══ Given passage ══

Don’t quit reading now. I know quality, as an abstract topic, is boring. I know definitions are boring. But there’s something strangely elusive about the topic of quality. In the novel Zen and the Art of Motorcycle Maintenance, for example, the pursuit of what quality means actually drove the main character crazy! And I think part of the problem is that we’ve been going about it all wrong. In other words, this is a contrarian column. If you like that kind of thing, read on! 
 
First of all, I want to announce, here and now, that I think most people who write about quality don’t know what they’re writing about. Or more accurately, they actually do know what they’re writing about, it’s just not quality. Let me explain. 
 
I frequently see explanations in software literature that equate quality to one of these: 
 
- a lack of errors  
- user satisfaction 
- meeting requirements 
- achieving cost and schedule targets 
 
Let me dissect each one of these views. For the record, I think all of them are wrong! 
 
First of all, quality is about far more than software errors, or the lack of them. My favorite definition of quality for the field of software—dating clear back to the early Barry Boehm thirty-something years ago—says that quality is a bunch of “ilities.” It’s reliability. It’s usability. It’s understandability. It’s modifiability. It’s testability. It’s portability. It’s a whole lot of stuff that sums up what it takes to be able to say a software product is of high quality (different people construct different lists of “ilities,” but overall they agree much more than they disagree). Given that, how come quality isn’t about just, say, errors? Because the error factor is what reliability is about, and that’s just a small subset of the total topic of quality. 
 
Now, how about all that other stuff, like user satisfaction and meeting requirements and hitting cost/schedule targets? Well, there is a relationship among all of those things, all right. But the beauty of that relationship is that it shows quality is distinct from all of them.  
 
Here’s that relationship: User Satisfaction = Compliant Product + Good Quality + Delivery Within Budget/Schedule. 
 
What does it take to satisfy me as a user of (name a product!)? That the product meets my needs, that it has good quality (e.g., it doesn’t fall apart as soon as I get it), and that I can get it when I need it for a cost I can afford. Is that the same as high quality?  
 
For example, I can be satisfied with a McDonald’s hamburger if it is what I expect it to be, has a little nutrition, and comes quickly and cheaply. I don’t expect McDonald’s to produce a high-quality meal, but I can be satisfied with what it does produce. 
 
For a second example, I can be satisfied with a Jaguar automobile if it is as sleek and beautiful as I expect it to be, has plenty of power, is delivered when I want it, and I choose to pay the extremely high cost. But Jaguars, over the years, have not been known for high quality—they have balky electrical systems, for instance. But other aspects of the Jaguar’s quality, such as fit and finish, are superb, and may make up for its shortcomings. 
 
For a third example, I can be satisfied with the SAP mega-package information system if it does all the integrated enterprise transaction processing that I expect it to do, with a high degree of trustworthiness and reliability, even if it does cost an arm and a leg (in both time and dollars) to install. With SAP, in other words, I expect a compliant product with high quality, and I’ll sacrifice some cost and schedule to get it.

═══

§ Problems
1 > Transcribe the software quality column from "Let me dissect" up to and including "total topic of quality.".
2 > In the software quality column, what shortcoming is given as an example of why Jaguars have not been known for high quality?
The material after the software quality column has no connection to it.

══ Information shown ══

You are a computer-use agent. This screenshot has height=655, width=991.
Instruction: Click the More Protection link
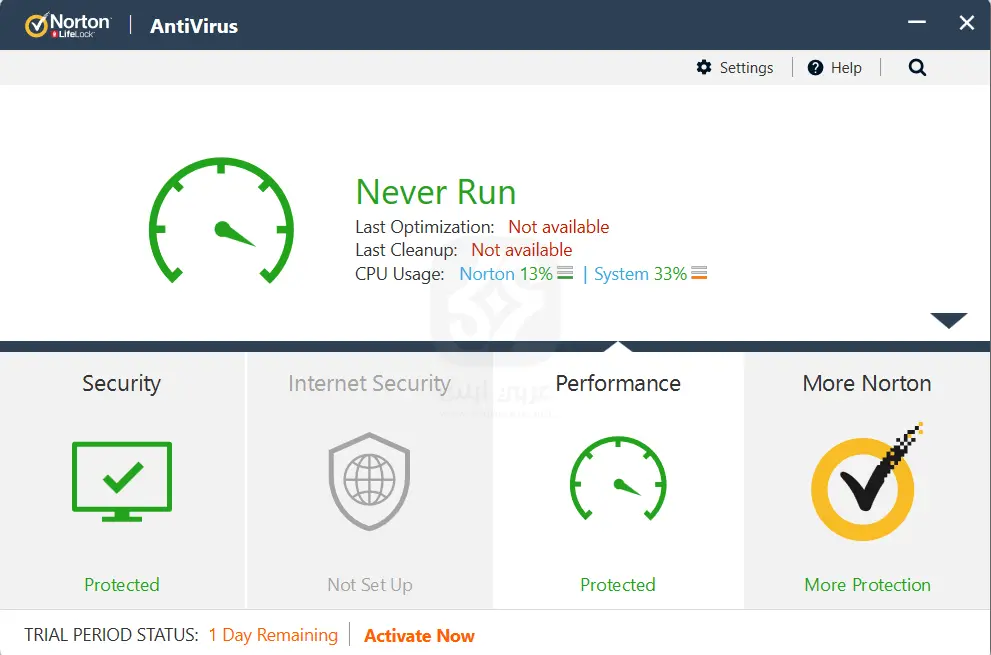867,585
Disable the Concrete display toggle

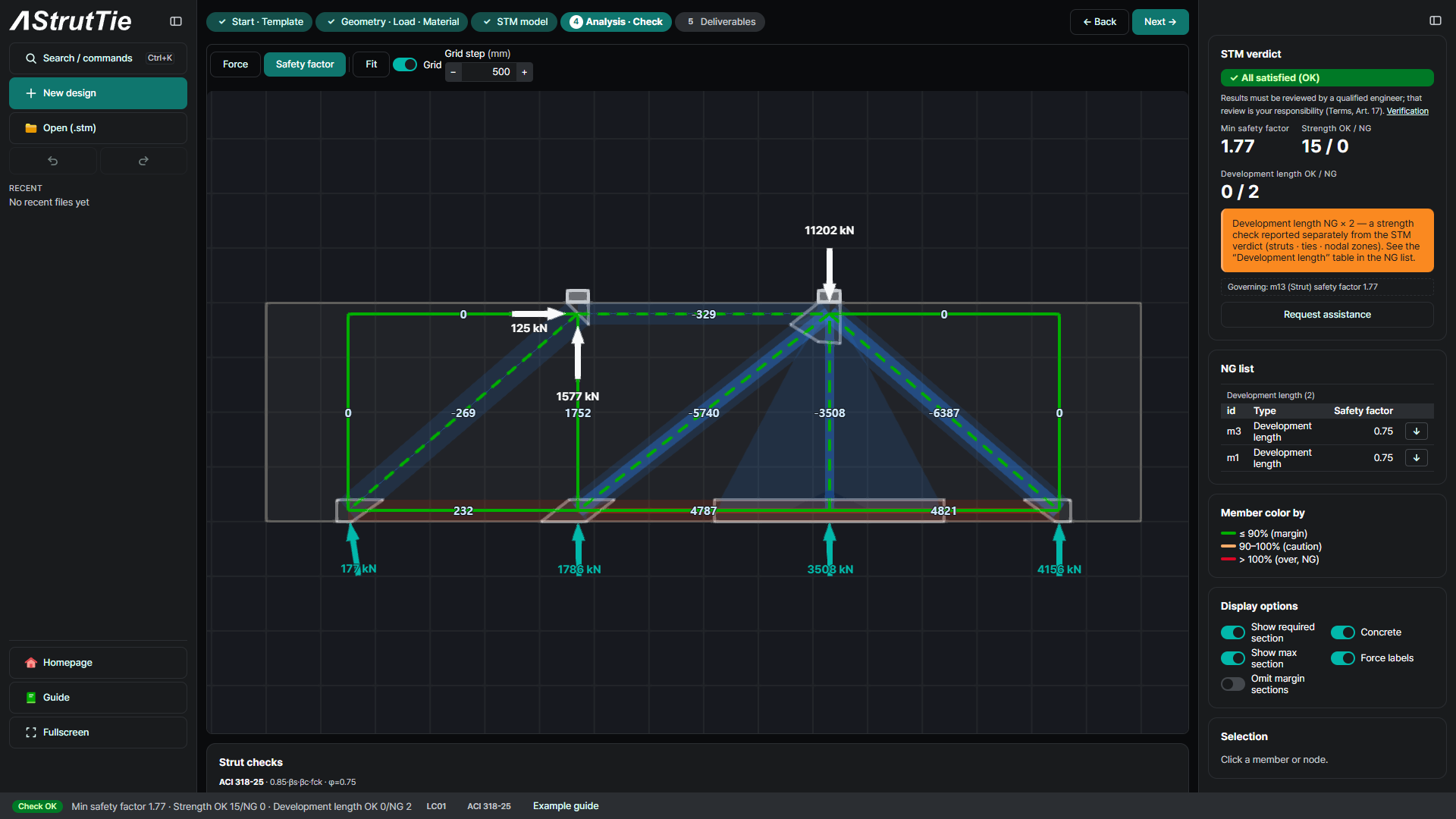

═══

§ Replies
1 >
Let me dissect each one of these views. For the record, I think all of them are wrong! 
 
First of all, quality is about far more than software errors, or the lack of them. My favorite definition of quality for the field of software—dating clear back to the early Barry Boehm thirty-something years ago—says that quality is a bunch of “ilities.” It’s reliability. It’s usability. It’s understandability. It’s modifiability. It’s testability. It’s portability. It’s a whole lot of stuff that sums up what it takes to be able to say a software product is of high quality (different people construct different lists of “ilities,” but overall they agree much more than they disagree). Given that, how come quality isn’t about just, say, errors? Because the error factor is what reliability is about, and that’s just a small subset of the total topic of quality.

2 > Balky electrical systems.